** EXERCISE INSTRUCTIONS **
Quote the data verbatim, from the line containing "Describe the element at coordinates (188, 289)" through the line containing "coordinates (45, 481).", both included.

** RECORDS SHOWN **

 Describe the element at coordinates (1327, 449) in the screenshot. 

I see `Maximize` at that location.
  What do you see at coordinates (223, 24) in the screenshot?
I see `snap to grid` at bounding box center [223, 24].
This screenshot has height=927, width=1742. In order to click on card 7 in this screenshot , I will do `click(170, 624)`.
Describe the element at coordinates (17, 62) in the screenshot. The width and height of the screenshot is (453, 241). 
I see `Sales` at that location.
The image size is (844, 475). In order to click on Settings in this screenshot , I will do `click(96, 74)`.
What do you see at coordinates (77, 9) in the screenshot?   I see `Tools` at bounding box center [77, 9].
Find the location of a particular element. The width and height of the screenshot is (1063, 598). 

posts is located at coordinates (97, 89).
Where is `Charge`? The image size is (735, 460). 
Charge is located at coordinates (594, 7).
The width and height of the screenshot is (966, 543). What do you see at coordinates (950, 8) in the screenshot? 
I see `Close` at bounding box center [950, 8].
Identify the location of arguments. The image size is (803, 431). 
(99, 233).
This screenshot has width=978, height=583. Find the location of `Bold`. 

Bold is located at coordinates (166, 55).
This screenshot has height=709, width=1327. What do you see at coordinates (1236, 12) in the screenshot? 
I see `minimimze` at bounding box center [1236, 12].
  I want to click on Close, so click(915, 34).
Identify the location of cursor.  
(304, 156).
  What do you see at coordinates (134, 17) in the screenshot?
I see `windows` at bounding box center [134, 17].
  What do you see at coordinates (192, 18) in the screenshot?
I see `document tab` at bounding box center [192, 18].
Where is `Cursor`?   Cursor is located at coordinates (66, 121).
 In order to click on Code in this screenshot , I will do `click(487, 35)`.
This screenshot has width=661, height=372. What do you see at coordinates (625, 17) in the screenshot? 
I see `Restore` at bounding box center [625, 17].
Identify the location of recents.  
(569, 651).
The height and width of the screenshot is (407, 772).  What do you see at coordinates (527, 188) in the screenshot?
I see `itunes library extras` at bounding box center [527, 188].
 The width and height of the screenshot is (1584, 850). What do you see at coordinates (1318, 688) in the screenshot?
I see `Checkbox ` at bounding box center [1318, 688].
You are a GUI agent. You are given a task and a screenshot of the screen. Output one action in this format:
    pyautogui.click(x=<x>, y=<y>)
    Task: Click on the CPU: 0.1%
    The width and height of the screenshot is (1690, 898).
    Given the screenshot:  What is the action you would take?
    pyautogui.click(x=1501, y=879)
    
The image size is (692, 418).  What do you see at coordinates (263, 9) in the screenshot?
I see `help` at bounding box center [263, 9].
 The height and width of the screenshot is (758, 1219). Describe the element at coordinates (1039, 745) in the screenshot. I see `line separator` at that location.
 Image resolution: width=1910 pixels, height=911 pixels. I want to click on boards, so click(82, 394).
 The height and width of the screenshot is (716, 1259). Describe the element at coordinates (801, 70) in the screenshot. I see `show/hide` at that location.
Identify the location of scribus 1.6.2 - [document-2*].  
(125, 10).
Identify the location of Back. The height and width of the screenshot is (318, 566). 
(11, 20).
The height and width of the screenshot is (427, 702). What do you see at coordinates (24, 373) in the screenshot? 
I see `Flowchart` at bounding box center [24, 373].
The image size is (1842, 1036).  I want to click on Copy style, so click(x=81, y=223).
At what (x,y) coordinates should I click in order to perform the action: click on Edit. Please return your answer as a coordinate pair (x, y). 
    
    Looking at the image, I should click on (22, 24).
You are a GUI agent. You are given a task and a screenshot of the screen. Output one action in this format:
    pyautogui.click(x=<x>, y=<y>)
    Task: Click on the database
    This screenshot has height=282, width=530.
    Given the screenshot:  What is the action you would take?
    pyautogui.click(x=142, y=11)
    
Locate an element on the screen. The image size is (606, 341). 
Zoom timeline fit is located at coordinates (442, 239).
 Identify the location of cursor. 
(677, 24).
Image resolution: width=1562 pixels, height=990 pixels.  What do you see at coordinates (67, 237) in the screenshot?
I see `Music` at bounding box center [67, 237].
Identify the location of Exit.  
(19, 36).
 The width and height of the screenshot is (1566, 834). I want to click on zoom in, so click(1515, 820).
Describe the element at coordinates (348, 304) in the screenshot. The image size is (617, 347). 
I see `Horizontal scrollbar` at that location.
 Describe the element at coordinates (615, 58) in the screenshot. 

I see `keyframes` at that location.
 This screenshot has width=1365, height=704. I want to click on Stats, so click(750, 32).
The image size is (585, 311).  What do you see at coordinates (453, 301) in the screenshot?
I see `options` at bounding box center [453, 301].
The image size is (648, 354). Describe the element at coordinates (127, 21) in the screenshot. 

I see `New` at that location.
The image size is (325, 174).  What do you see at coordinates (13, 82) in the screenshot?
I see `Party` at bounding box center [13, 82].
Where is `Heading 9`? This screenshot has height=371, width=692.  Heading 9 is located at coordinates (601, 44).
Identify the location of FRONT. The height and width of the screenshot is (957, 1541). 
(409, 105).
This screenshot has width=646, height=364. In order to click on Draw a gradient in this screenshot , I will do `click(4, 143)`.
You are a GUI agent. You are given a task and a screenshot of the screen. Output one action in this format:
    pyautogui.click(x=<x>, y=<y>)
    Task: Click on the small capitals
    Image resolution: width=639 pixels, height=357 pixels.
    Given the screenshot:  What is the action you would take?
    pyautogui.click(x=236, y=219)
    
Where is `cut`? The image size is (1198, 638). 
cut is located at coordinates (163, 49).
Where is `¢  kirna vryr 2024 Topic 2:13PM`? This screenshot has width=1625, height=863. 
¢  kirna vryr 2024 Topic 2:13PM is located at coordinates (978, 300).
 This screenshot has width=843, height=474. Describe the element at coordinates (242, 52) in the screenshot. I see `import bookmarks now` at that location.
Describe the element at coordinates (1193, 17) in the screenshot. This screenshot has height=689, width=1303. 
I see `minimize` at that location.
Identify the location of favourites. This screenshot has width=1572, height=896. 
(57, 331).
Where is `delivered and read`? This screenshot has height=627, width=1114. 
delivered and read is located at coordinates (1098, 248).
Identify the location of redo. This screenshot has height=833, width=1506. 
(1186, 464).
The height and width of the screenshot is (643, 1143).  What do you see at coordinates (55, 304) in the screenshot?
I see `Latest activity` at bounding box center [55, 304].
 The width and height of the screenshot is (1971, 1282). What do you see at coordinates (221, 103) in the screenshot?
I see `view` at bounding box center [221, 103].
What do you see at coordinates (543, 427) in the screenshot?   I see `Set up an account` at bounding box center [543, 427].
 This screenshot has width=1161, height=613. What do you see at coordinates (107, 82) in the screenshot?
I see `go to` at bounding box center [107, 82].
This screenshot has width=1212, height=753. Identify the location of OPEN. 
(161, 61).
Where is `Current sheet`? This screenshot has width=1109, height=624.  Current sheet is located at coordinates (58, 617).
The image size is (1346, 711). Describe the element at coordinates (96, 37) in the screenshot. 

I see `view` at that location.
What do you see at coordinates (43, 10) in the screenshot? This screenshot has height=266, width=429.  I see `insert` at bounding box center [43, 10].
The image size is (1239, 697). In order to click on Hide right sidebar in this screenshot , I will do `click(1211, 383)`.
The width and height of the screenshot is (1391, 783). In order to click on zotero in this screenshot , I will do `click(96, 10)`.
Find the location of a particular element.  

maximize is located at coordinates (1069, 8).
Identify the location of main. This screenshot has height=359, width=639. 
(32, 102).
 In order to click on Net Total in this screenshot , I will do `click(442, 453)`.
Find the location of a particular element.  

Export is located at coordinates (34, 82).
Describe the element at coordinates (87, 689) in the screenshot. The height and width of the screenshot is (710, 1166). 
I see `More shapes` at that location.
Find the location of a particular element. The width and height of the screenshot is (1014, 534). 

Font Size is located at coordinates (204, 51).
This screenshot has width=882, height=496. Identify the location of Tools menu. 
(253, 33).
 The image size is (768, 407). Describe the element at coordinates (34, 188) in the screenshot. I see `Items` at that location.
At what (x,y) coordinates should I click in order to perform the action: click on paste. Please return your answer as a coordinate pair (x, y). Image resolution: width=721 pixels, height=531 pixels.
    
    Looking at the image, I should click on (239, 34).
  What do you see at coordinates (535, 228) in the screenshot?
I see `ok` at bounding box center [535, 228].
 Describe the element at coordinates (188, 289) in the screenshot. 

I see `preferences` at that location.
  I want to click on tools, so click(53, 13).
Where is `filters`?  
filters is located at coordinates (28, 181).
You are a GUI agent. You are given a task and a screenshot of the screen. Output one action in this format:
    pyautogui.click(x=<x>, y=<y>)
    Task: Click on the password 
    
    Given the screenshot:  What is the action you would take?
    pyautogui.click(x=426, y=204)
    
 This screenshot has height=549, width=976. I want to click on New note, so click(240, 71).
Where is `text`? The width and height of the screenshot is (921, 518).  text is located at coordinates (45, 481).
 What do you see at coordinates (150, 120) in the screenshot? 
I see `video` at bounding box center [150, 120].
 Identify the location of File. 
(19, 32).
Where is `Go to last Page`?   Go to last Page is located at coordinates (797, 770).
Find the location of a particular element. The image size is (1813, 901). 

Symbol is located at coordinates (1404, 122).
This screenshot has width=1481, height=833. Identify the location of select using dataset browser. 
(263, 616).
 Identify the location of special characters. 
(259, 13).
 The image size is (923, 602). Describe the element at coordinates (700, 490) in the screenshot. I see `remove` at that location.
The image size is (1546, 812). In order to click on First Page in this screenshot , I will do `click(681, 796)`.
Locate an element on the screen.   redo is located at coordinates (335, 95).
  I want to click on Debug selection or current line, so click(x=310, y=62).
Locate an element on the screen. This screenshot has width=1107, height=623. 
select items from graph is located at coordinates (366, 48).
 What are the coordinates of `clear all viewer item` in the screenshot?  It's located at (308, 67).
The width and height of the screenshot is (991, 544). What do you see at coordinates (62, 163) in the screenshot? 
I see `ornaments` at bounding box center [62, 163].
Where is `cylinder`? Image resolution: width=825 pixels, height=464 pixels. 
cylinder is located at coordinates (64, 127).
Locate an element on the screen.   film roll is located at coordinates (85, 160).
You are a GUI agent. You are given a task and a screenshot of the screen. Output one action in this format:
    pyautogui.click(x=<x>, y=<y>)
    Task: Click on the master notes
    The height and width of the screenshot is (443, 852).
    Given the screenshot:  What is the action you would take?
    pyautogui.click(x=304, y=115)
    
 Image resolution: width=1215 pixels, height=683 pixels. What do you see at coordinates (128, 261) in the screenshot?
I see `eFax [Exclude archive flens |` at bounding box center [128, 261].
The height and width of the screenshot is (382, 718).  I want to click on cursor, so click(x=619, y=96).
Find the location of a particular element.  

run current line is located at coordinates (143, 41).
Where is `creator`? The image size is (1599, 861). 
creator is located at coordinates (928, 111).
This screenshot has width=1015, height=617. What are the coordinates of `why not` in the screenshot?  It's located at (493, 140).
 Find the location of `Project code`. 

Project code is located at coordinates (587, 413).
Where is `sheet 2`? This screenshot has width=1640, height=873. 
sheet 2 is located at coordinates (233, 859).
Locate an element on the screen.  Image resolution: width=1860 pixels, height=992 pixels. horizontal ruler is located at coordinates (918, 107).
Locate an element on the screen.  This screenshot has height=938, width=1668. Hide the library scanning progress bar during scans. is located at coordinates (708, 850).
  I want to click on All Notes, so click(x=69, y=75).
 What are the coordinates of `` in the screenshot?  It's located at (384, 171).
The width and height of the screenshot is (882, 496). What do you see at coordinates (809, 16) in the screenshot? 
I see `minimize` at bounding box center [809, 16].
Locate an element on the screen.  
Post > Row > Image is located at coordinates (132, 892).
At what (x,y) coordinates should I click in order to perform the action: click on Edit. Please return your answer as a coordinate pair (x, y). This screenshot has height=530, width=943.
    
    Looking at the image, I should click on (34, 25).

** SOLUTION TO THIS EXERCISE **
 Describe the element at coordinates (188, 289) in the screenshot. 

I see `preferences` at that location.
  I want to click on tools, so click(53, 13).
Where is `filters`?  
filters is located at coordinates (28, 181).
You are a GUI agent. You are given a task and a screenshot of the screen. Output one action in this format:
    pyautogui.click(x=<x>, y=<y>)
    Task: Click on the password 
    
    Given the screenshot:  What is the action you would take?
    pyautogui.click(x=426, y=204)
    
 This screenshot has height=549, width=976. I want to click on New note, so click(240, 71).
Where is `text`? The width and height of the screenshot is (921, 518).  text is located at coordinates (45, 481).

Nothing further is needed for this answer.